Automated planning tools are programs that combine artificial intelligence and designed algorithms to plan and schedule tasks, resources, and activities. They are used in a variety of industries, including manufacturing, supply chain management, healthcare, and transportation, where they can help improve efficiency and reduce costs by automating repetitive and time-consuming planning tasks.

Work order allocation is a critical task in many of these industries; it is a type of resource allocation problem, where the goal is to schedule a set of work orders on a set of resources (machines, personnel, etc.) in an efficient and effective manner. It involves allocating resources, such as labor, equipment, and materials, to specific tasks in a way that meets various constraints and objectives.

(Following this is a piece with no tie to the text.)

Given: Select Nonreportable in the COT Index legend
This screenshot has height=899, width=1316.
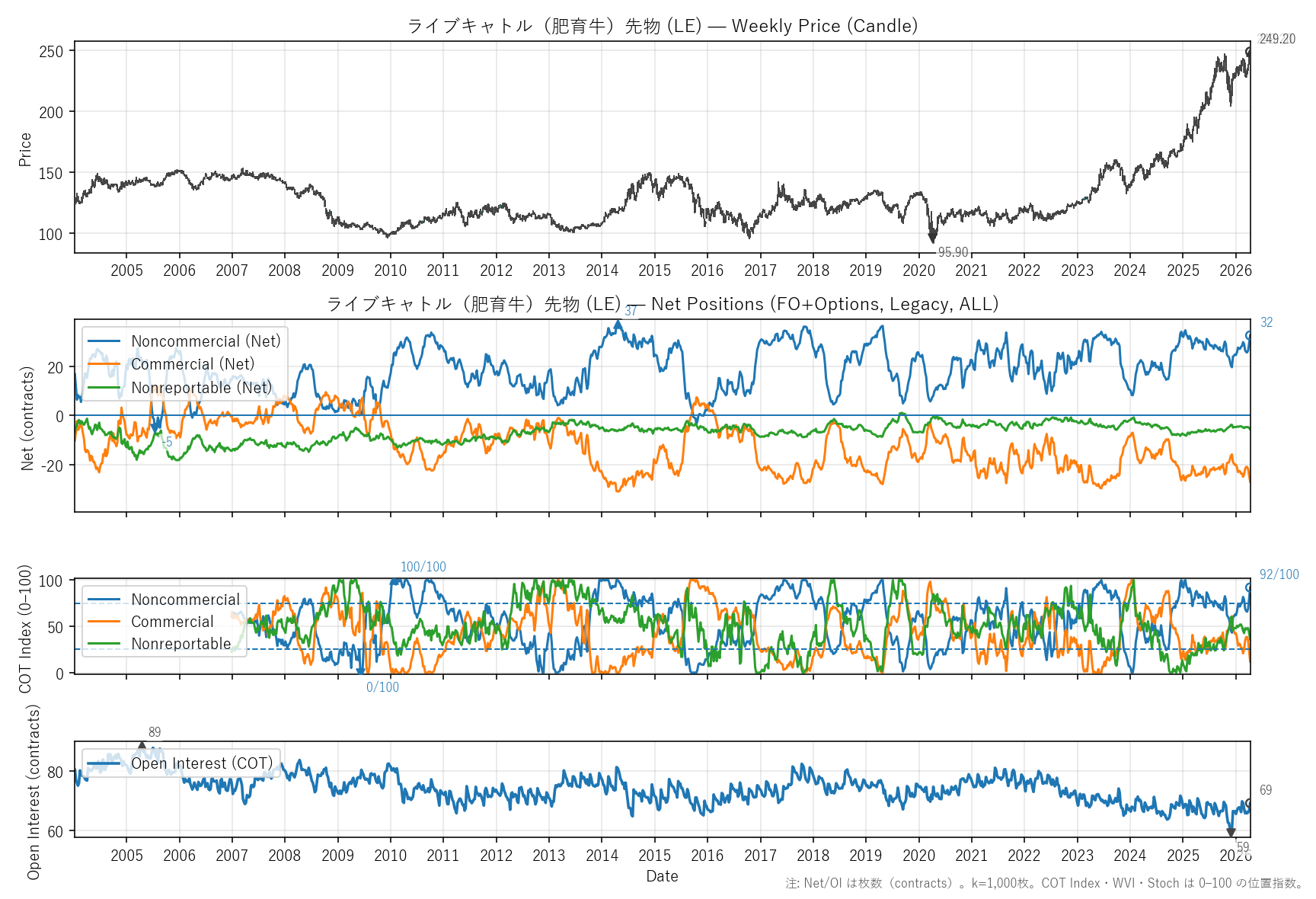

At the 2022 meeting of the Association of European Operational Research Societies (EURO), I presented a paper titled “Automated Planning Tool (APT): A mixed integer non-linear programming problem solver for workorder scheduling”, which describes a new approach to solving work-order-allocation problems.

My method, called the Automated Planning Tool (APT), uses a mixed-integer nonlinear-programming (MINLP) solver to handle the complex and nonlinear nature of work-order-allocation problems. MINLP is an optimization technique that combines variables constrained to integer values with continuous nonlinear functions.

The APT algorithm is based on the branch-and-bound method, which divides an optimization problem into smaller subproblems and then uses a bounding function to estimate the solution for each subproblem. The bounding function provides an upper or lower bound on the optimal solution, which can be used to prune the search space by eliminating subproblems that are known not to contain the optimal solution.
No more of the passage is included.